- Directions
Considering every line below, count those with the word "blue" and give only the result.

□ □ □ □ □ □ □

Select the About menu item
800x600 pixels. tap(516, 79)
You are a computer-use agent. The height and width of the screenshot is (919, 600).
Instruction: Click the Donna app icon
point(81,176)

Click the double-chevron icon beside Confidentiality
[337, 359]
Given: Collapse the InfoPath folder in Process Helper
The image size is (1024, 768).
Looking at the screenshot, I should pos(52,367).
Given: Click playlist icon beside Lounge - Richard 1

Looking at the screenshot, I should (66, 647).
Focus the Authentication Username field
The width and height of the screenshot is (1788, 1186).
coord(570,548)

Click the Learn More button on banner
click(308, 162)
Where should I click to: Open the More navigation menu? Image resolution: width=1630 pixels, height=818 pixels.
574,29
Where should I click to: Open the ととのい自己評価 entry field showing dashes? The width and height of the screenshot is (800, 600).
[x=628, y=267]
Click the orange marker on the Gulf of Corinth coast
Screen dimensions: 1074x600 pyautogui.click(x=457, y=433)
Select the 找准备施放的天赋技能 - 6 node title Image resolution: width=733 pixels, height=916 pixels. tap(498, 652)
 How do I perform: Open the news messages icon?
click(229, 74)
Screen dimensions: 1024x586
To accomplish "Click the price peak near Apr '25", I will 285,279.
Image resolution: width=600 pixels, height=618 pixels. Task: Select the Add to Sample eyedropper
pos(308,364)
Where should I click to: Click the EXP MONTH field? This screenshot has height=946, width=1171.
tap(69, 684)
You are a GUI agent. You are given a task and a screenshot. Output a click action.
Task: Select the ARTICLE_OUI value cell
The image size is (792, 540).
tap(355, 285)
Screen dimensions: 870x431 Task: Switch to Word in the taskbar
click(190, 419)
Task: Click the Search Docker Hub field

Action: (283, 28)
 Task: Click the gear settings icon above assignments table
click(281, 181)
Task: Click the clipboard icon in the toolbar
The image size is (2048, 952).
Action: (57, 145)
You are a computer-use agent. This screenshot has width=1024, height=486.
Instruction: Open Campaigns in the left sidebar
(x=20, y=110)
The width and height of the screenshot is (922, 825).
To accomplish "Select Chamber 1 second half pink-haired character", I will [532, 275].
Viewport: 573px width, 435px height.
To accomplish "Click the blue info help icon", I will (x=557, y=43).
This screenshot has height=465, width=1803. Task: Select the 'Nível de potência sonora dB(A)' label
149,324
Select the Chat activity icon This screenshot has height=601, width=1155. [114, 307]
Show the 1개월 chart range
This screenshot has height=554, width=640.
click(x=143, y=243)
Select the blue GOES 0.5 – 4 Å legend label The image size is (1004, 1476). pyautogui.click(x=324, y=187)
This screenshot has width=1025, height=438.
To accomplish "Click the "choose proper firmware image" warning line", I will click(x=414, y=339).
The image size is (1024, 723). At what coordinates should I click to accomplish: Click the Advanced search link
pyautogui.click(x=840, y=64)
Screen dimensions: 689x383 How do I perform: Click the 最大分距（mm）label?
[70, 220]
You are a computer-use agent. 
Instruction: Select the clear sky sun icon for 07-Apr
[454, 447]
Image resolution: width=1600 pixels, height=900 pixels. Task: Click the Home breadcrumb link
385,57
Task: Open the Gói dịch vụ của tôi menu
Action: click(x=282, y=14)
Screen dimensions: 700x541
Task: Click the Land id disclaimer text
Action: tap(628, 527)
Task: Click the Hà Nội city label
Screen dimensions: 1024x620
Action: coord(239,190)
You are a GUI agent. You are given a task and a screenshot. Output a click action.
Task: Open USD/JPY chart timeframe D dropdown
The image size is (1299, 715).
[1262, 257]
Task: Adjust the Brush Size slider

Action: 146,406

□ □ □ □ □ □ □

- Exercise output
2